GIVEN RECORDS:
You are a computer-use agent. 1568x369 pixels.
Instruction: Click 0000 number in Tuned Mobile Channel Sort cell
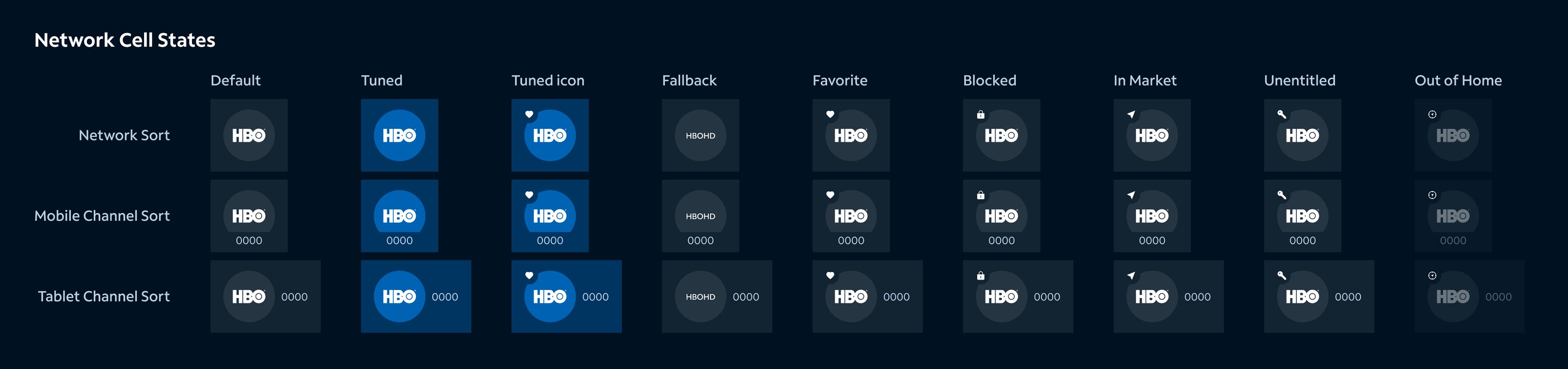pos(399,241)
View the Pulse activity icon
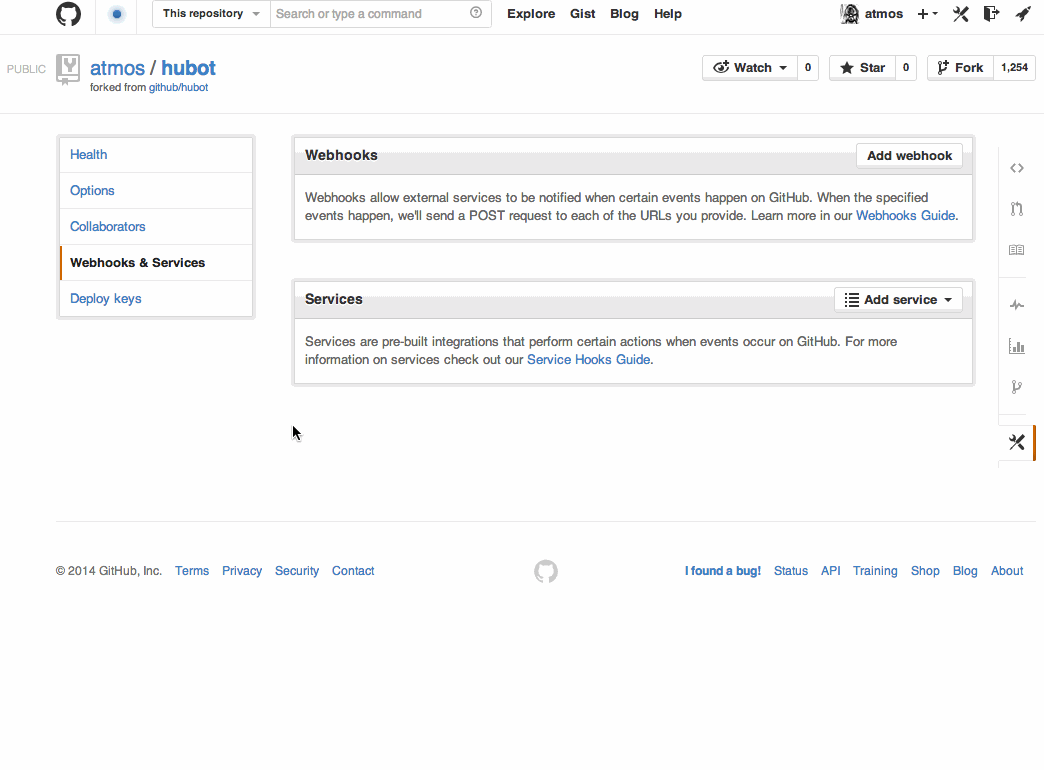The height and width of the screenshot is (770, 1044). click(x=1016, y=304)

INSTRUCTIONS TO FOLLOW: Using the material above, return every line exactly as it appears, minus the pictures.

ANSWER SECTION:
You are a computer-use agent. 1568x369 pixels.
Instruction: Click 0000 number in Tuned Mobile Channel Sort cell
pos(399,241)
View the Pulse activity icon
The height and width of the screenshot is (770, 1044). click(x=1016, y=304)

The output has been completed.